Sugden A21 used a different approach with three voltages, 50v, 42v bootstrap rail and 24v using separate main power supply capacitors and rectifier diodes for each channel.

Both the Sanusi AU505 and AU555 have different voltages for different sections within the circuit, similar to the approach used on tube amps, with a resistor and capacitor for each voltage. The electrolytic capacitors should be replaced and uprated; for example the AU505 uses a 100uf  50v electrolytic for supplying the B4 power rail, which provides power to phono, volume and tone stages, with an additional decoupling capacitor for the phone stage (C4 = 470uf 35v). I increased these to 1000uf low impedance types. The Luxman has a single voltage for all the circuitry, and with all of the decoupling caps (C119 = 470uf 25v, C117 = 10uf 25v and C109 = 33uf 6.3v) I increased them to 1000uf, 100uf and 100uf respectively. All of these amps use a single sided supply – that is, only positive DC voltage, rather than the more common dual supply of positive and negative DC used in modern amplifiers. The output transistors are all NPN types.

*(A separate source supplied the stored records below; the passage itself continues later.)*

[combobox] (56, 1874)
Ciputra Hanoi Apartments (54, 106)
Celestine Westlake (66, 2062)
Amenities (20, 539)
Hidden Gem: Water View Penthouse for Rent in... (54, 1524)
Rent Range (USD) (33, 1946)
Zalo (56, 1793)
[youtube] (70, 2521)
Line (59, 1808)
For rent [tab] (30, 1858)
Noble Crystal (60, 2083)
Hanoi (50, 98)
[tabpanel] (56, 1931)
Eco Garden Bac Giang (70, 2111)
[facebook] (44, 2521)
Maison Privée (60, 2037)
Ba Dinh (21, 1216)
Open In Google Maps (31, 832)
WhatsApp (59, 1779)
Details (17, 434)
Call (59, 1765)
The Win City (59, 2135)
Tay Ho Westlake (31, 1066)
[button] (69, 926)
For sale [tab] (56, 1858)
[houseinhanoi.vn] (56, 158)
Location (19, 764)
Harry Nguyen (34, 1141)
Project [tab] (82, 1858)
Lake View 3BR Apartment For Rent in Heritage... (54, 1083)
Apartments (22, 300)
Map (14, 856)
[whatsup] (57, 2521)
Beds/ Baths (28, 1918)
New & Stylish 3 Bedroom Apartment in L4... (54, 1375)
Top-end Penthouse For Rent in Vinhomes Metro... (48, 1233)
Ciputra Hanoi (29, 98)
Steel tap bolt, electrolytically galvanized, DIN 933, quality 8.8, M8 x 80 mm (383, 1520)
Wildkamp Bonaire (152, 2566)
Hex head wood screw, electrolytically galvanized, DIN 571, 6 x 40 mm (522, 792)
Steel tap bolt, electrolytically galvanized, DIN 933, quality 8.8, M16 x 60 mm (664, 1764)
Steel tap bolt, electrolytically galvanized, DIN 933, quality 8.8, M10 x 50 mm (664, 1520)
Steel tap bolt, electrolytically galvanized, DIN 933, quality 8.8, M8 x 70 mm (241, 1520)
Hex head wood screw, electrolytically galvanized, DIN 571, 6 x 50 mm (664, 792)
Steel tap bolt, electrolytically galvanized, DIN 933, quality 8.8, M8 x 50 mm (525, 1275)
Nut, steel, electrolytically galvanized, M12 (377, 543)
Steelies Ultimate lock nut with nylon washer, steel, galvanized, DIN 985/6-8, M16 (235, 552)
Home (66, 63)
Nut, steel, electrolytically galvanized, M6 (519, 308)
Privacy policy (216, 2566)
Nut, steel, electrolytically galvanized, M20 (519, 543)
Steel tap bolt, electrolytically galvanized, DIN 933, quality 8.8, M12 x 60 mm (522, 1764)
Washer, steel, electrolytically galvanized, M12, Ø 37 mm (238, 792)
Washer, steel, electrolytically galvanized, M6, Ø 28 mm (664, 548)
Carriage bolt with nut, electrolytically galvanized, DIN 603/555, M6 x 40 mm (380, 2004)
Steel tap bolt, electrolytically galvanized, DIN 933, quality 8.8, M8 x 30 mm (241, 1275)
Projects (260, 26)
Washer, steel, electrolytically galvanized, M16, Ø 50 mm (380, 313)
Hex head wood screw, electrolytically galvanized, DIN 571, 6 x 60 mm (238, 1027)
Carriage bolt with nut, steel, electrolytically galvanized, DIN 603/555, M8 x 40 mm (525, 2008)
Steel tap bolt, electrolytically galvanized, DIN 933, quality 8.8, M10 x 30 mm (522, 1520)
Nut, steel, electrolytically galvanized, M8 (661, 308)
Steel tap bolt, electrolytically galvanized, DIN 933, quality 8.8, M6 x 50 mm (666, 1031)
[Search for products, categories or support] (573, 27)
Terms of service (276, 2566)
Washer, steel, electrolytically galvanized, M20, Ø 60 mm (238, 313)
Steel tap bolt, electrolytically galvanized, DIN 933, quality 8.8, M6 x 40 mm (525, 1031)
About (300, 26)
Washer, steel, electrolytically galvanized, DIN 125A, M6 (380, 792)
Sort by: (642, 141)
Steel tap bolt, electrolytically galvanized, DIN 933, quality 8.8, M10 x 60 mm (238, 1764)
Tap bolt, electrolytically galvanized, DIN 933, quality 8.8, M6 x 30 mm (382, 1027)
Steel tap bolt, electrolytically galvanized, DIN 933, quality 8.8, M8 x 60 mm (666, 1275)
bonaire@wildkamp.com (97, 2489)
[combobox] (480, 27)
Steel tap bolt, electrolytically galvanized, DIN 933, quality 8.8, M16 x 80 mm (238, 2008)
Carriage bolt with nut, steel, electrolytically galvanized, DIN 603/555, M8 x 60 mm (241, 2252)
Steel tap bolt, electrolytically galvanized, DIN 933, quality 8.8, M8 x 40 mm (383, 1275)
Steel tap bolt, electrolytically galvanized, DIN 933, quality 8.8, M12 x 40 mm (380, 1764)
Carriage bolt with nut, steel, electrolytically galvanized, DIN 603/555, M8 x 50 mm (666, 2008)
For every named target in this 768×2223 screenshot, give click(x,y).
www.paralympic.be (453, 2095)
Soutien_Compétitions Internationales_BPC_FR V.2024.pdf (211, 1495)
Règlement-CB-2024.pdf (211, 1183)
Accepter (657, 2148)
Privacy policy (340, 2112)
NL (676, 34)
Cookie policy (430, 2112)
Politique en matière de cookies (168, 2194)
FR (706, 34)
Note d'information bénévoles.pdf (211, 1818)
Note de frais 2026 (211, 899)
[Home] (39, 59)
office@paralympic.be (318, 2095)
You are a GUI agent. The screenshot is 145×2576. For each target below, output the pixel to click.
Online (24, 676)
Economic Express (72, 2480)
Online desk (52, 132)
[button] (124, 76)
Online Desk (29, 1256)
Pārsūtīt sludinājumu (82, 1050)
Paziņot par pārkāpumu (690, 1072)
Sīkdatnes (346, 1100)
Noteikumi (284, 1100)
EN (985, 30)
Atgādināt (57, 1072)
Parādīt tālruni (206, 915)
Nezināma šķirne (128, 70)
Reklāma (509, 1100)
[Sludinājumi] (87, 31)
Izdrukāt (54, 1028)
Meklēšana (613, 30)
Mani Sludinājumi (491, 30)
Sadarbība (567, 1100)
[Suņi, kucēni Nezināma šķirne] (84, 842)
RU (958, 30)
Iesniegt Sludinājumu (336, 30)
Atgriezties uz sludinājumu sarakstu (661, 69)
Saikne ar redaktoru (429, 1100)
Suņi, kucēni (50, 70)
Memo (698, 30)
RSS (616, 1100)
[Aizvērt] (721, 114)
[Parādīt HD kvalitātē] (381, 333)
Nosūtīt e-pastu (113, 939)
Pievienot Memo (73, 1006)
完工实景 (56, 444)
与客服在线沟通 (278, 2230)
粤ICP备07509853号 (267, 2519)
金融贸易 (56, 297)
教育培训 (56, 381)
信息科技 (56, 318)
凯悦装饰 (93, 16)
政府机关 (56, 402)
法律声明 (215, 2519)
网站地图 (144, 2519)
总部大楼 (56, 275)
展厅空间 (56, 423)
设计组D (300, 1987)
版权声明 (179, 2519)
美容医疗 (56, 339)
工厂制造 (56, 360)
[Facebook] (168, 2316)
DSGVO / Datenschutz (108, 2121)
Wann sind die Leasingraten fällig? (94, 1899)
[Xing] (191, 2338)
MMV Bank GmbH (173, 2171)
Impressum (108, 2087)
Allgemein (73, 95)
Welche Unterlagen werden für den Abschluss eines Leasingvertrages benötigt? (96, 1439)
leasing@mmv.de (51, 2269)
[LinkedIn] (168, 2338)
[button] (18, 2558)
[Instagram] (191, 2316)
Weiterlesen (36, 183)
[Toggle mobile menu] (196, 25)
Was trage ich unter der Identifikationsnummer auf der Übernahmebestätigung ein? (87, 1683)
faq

It is worth replacing many of the smaller transistors used in the preamp and VAS stages of these amps as many are known to be noisy. For example, in the Luxman, I replaced all the 2SC693 with KSC1845 and in the Sansui AU555 and AU505, replaced the 2SC871 with KSC1845. These replacements have made a measurable reduction in the noise floor.

The impact of all these upgrades is a measurable reduction in the distortion the amplifier adds to the signal, which for the AU555A was an order of magnitude, that is the original specification was 0.5% distortion at rated output, whereas after the refurbishment this became 0.05%. The AU505 was similar, with 0.5% being the original specifications and 0.09% being the result after refurbishment.

 And finally clean all the switches and controls with DeoxIT, as here the noise demons live

Thanks to all on AudioKarma and Diyaudio from whom I have learned so much, and if you are thinking of working on the Sansui’s Leestereo’s Audiokarma forum postings are essential reading.